Drain and rinse the beans in a colander; set aside to drain further.
2 (15 oz) cans black beans
2 (15 oz) cans garbanzo beans (chickpeas)
Grate all of the zest from the limes, then juice the limes; transfer both to a large bowl (that will hold the salad).
Trim off and discard the root ends of the garlic; peel and mince or press the garlic. Add to the bowl.
2 cloves garlic
Add olive oil, cumin, salt, and pepper to the bowl; whisk together.
2 tbsp extra virgin olive oil
1 tsp cumin
1 tsp salt
½ tsp black pepper
Halve the grape tomatoes crosswise; add to the bowl.

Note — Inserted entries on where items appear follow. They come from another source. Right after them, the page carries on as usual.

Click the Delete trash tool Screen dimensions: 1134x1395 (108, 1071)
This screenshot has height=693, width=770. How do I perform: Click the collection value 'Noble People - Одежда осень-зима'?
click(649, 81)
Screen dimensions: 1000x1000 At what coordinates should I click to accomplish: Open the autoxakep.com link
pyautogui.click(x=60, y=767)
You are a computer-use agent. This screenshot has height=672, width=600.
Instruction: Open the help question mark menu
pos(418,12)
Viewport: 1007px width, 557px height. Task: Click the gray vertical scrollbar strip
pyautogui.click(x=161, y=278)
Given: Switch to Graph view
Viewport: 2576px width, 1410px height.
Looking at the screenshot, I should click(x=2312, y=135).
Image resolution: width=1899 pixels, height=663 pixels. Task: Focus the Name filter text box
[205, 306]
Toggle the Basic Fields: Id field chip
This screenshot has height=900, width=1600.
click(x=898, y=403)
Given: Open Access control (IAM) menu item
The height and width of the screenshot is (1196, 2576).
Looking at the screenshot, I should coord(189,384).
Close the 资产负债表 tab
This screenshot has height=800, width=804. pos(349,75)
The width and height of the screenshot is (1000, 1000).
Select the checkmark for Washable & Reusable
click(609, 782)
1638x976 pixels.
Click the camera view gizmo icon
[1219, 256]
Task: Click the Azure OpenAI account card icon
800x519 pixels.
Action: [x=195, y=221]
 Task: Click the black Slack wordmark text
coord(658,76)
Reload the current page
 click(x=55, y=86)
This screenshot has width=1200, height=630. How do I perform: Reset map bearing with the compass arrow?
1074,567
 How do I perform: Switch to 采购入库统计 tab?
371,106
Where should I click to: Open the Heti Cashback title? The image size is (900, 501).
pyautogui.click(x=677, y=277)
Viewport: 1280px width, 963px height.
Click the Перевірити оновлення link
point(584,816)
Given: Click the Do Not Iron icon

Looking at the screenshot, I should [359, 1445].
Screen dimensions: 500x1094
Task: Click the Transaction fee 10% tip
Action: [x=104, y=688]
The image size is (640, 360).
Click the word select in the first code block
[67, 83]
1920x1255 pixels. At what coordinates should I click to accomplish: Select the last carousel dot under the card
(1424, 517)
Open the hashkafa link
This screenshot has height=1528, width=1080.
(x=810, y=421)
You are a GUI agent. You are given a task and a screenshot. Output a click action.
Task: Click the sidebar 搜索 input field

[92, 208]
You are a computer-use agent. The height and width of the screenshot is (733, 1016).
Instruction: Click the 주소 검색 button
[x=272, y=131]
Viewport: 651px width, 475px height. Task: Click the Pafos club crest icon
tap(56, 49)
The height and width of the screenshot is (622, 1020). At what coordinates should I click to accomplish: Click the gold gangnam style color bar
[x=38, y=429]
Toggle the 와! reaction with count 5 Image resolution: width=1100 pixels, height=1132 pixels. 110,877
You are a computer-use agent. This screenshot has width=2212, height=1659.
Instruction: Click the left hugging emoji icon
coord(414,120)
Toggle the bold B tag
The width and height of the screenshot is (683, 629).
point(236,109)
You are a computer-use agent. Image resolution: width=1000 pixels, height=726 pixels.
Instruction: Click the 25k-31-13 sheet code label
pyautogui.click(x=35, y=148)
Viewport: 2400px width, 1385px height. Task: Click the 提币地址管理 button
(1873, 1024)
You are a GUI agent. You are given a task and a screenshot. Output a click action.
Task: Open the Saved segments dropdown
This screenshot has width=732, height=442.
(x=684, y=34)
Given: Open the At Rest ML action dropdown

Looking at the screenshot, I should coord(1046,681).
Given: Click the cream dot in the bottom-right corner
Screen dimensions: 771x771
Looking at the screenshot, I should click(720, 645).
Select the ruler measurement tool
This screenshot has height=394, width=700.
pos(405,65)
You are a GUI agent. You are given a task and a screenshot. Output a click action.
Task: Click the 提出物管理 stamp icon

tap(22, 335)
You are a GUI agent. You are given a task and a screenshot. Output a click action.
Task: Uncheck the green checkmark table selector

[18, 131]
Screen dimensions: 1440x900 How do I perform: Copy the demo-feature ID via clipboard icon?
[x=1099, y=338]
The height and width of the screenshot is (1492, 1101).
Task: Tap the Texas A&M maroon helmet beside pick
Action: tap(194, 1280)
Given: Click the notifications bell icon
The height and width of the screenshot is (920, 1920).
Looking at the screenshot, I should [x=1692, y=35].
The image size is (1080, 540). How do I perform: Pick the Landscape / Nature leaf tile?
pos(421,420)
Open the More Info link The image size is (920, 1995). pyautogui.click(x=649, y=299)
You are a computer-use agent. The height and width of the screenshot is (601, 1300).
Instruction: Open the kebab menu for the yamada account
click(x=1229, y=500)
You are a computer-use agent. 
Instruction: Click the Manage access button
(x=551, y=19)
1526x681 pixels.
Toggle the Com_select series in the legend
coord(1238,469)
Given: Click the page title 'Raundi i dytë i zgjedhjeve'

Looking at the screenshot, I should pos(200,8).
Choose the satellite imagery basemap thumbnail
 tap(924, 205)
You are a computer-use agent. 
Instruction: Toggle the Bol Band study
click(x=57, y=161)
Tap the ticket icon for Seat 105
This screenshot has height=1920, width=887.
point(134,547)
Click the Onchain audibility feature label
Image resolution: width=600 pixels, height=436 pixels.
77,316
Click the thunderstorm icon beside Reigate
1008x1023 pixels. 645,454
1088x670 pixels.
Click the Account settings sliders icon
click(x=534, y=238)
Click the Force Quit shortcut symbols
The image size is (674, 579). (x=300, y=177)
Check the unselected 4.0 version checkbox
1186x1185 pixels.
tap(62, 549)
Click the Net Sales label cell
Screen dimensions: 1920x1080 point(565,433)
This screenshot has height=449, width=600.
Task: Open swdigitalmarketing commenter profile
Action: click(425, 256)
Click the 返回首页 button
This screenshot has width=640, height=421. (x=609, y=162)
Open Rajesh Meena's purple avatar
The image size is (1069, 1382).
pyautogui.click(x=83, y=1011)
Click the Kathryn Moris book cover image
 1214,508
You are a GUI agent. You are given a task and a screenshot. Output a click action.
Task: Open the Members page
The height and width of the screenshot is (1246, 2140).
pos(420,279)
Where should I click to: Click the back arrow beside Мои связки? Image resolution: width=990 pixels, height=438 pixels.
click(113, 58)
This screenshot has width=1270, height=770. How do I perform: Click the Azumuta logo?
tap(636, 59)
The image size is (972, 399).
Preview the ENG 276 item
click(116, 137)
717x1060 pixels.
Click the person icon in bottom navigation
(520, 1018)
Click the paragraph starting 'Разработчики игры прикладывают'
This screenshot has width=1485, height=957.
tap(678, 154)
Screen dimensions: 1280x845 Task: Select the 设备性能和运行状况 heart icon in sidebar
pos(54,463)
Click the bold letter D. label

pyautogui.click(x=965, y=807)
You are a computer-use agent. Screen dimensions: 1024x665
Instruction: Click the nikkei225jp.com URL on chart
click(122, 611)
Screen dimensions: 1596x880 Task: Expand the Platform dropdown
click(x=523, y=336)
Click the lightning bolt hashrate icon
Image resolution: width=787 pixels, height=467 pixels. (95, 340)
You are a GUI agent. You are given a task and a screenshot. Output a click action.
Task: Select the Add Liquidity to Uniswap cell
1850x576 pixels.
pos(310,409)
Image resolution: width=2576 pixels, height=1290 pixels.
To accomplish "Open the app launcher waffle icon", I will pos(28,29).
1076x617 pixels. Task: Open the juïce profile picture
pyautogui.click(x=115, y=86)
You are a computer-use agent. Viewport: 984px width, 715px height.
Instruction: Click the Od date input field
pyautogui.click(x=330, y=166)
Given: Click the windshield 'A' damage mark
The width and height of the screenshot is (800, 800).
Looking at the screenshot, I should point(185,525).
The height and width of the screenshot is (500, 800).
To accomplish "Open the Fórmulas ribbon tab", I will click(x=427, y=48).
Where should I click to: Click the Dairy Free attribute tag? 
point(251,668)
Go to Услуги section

Quarter the bell peppers lengthwise; remove and discard the stem, seeds, and membranes. Medium dice the peppers and add to the bowl.
Halve the avocados lengthwise and twist the halves to separate, then remove the pit with a knife or spoon; scoop out and medium dice the flesh. Add to the bowl.
Using a knife, shave the cilantro leaves off the stems at a downward angle, working away from your body; discard the stems and finely chop the leaves. Add to the bowl.
Trim off and discard the ends of the onion and remove the outer layer; small dice the onion (cut into ¼-inch pieces). Add to the bowl.
1 medium red onion
Add the beans to the salad, then toss until the salad is thoroughly coated with the dressing.
To serve, divide the salad between bowls and enjoy!